Standard & Poor's School Evaluation Services
September 2002
The Gadfly has previously grumped that Standard & Poor's much-discussed School Evaluation Services (SES) left something to be desired. (See, for example, Ray Domanico's guest editorial from November 2001 at http://www.edexcellence.net/gadfly/issue.cfm?issue=82#1249.) The biggest problem then was that the data SES provided to its two main client states, Pennsylvania and Michigan, were all district wide, not school-specific. Our spirits lifted when SES issued terrific school-level reports on charter schools sponsored by Central Michigan University. (See http://www.edexcellence.net/gadfly/issue.cfm?issue=50#1377.) Now we're even cheerier, for the latest evolution of SES analytic offerings is getting really useful. New district-level AND school-level reports for Michigan are accompanied by flexible analytic tools that can be accessed by policymakers, educators, analysts, and parents alike. You'll find a general description of these new offerings at
http://ses.standardandpoors.com/ and a revealing new analysis of Michigan school districts at http://ses.standardandpoors.com/pdf/mi_findings.pdf ("Beyond the Averages: Michigan School Trends"). Particularly tantalizing is S&P's newly developed "performance cost index," a way of comparing the dollar cost of attaining various education results, such as high-school graduation or passing levels on the Michigan assessment. Also available in this report is a discussion of Michigan districts that "achieve more with less", i.e. that get extra educational bang for the buck. Better still, if you poke into the Michigan portion of the SES website, you can now get down to the building level for every public school in the state and there you can learn a lot about their performance on state tests, that performance disaggregated by student group (as NCLB requires), staffing ratios and more, including comparisons of individual schools to their counties and the state. It's still not perfect; for example, cost data are not available at the building level, there's no simplified "school report card" for parents, and some other things one might want to know about a school (such as its teachers' qualifications) are not there yet, either.

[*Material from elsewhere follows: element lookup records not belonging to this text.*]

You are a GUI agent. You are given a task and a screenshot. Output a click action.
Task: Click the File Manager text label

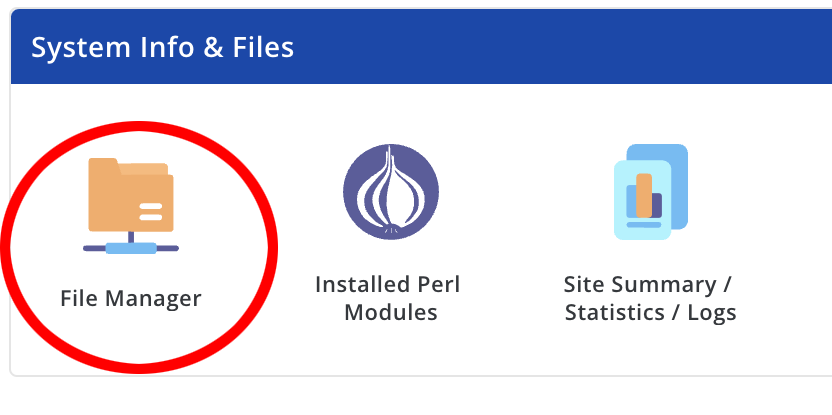click(x=131, y=298)
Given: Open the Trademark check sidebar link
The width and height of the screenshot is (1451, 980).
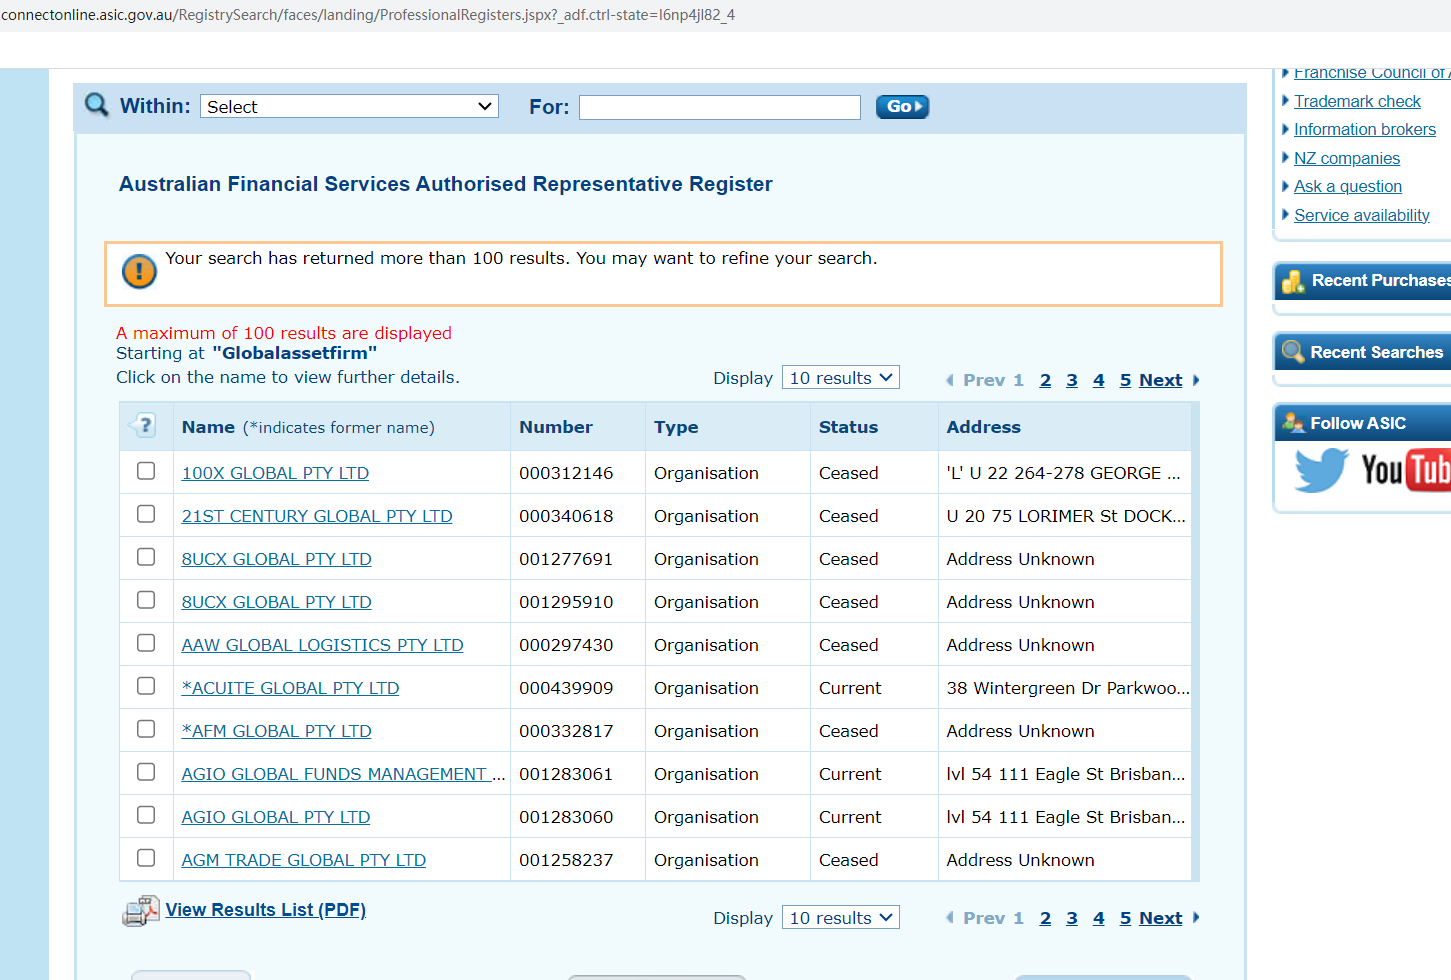Looking at the screenshot, I should 1357,101.
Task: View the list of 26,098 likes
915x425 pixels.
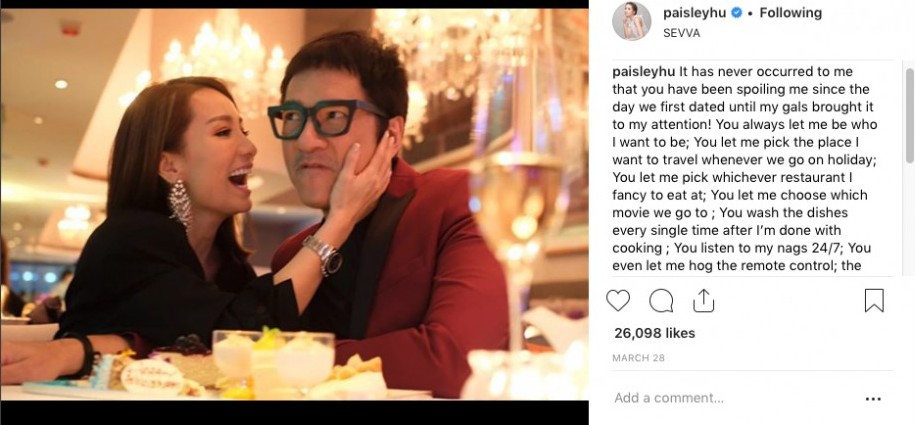Action: 654,333
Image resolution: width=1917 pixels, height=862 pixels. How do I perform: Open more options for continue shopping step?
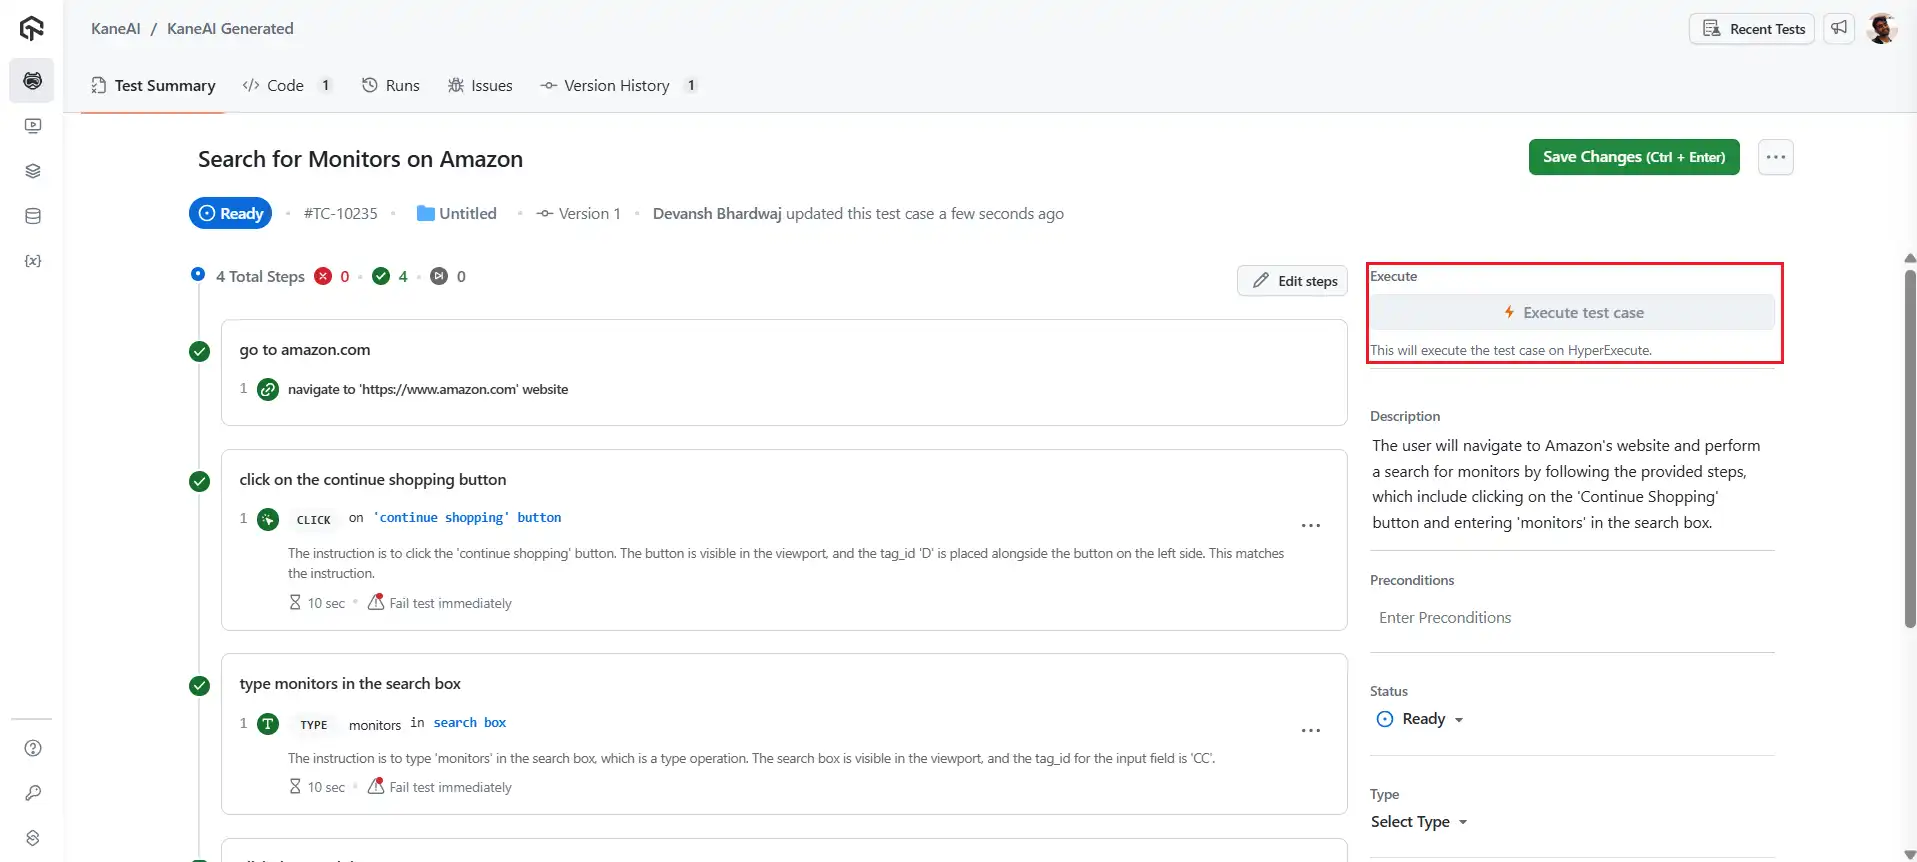1310,526
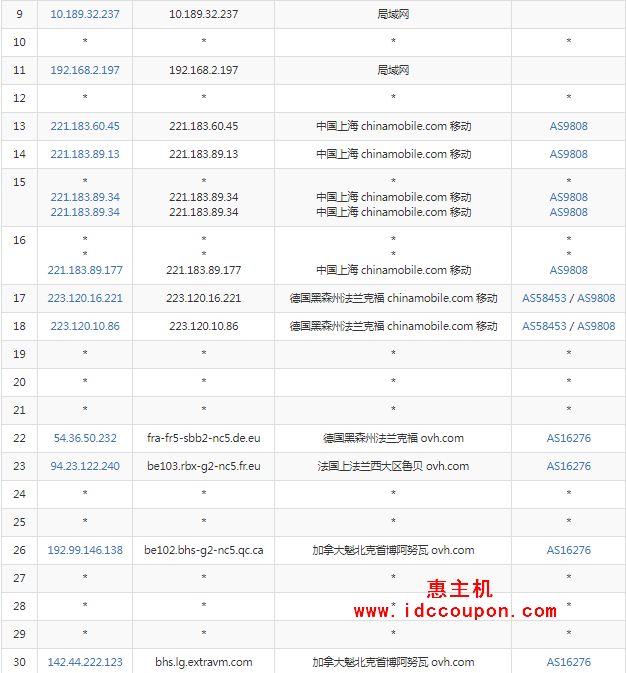This screenshot has width=626, height=673.
Task: Click the hostname bhs.lg.extravm.com in hop 30
Action: click(203, 662)
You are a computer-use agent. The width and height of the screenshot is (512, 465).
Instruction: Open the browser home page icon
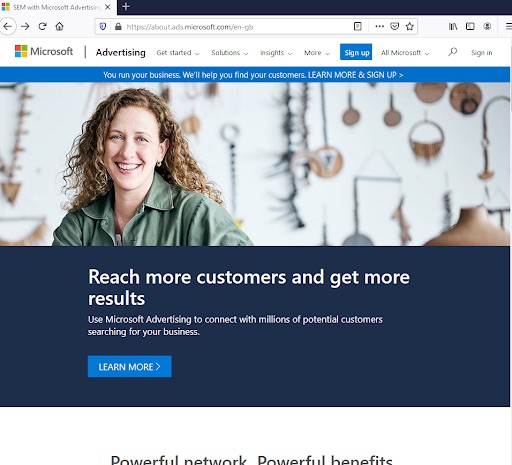tap(60, 26)
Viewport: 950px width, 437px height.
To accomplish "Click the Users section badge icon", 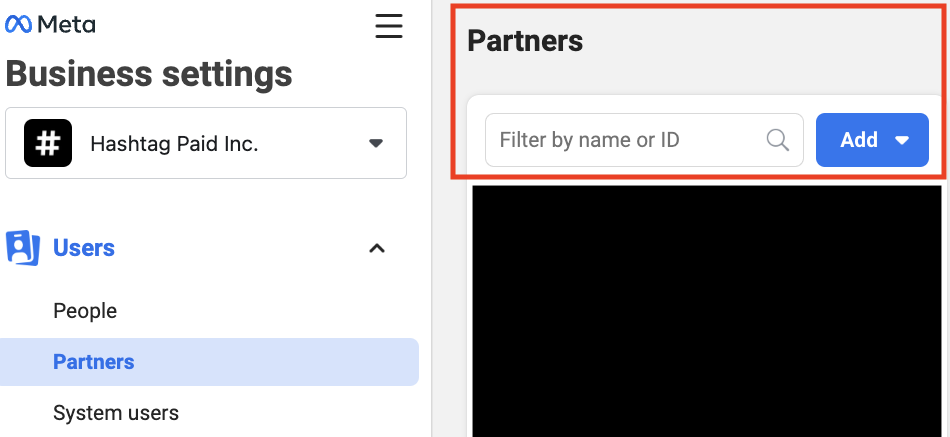I will click(x=22, y=248).
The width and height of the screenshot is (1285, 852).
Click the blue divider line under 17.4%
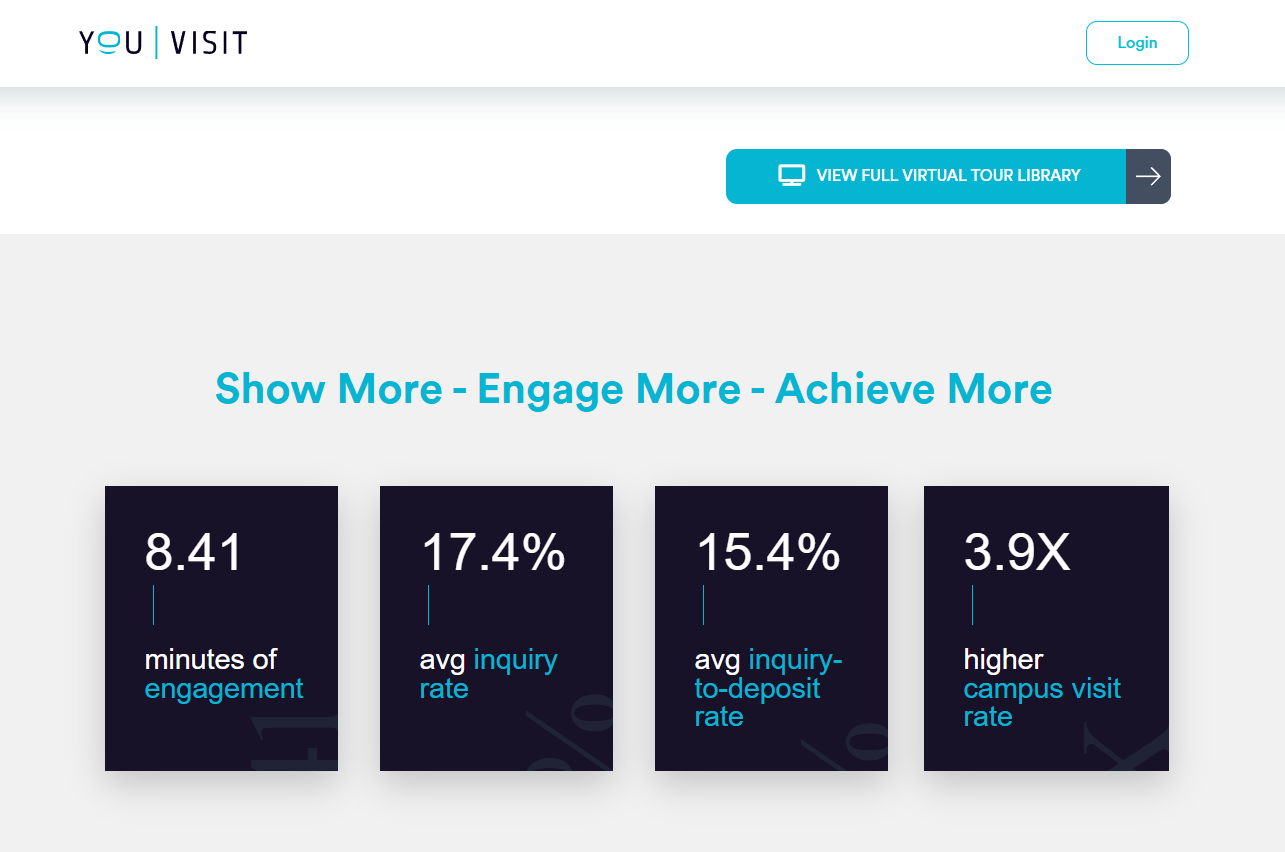tap(428, 605)
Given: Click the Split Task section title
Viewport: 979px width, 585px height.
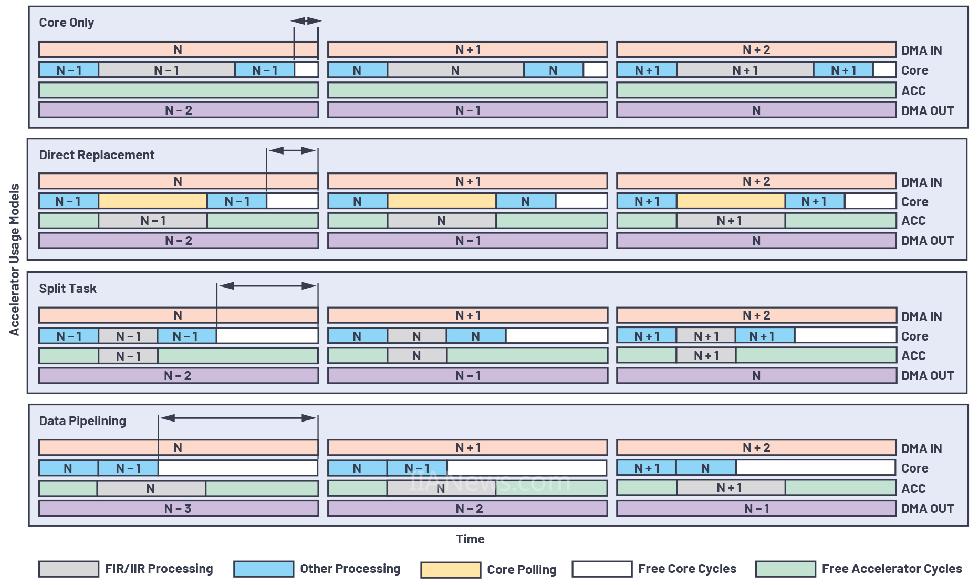Looking at the screenshot, I should point(68,289).
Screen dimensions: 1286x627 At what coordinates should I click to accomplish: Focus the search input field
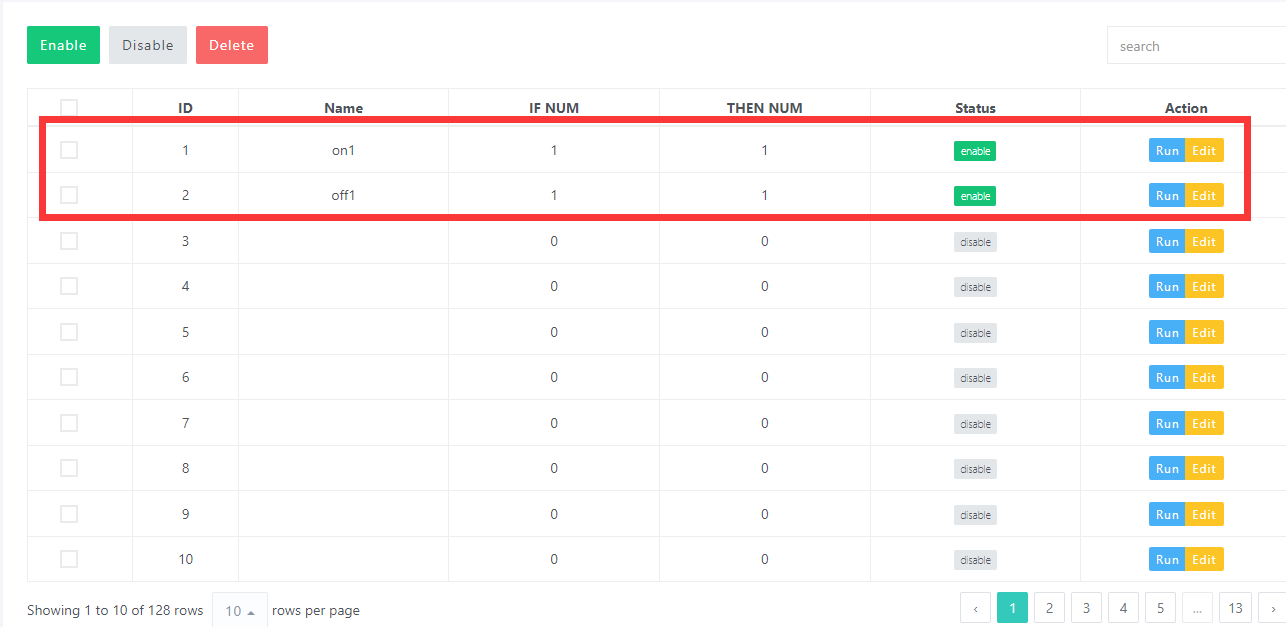(x=1195, y=46)
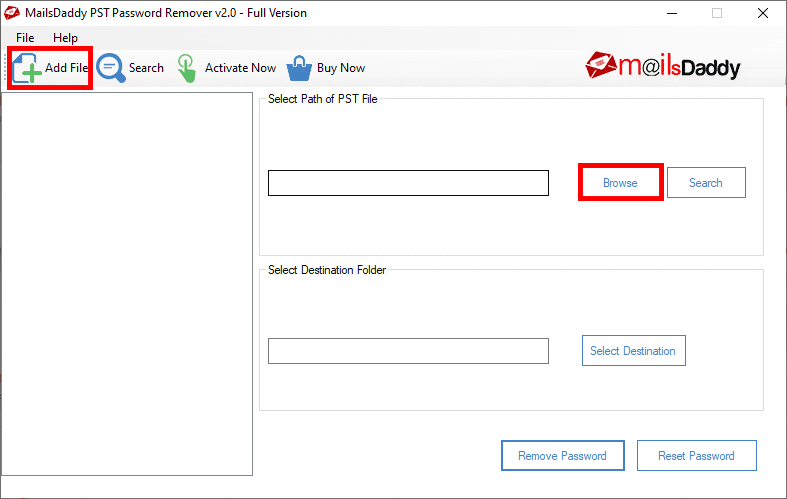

Nor does it track performance against specific academic standards or give teachers (and parents) feedback on their own students. (Other excellent systems do, such as Project Achieve, which you can find at www.projectachieve.com, and Schoolnet, at www.schoolnet.com.) But S&P's SES is emerging as a terrific building-and-district-level information system and the only one we've seen that seeks to link school-system performance to the cost of producing it.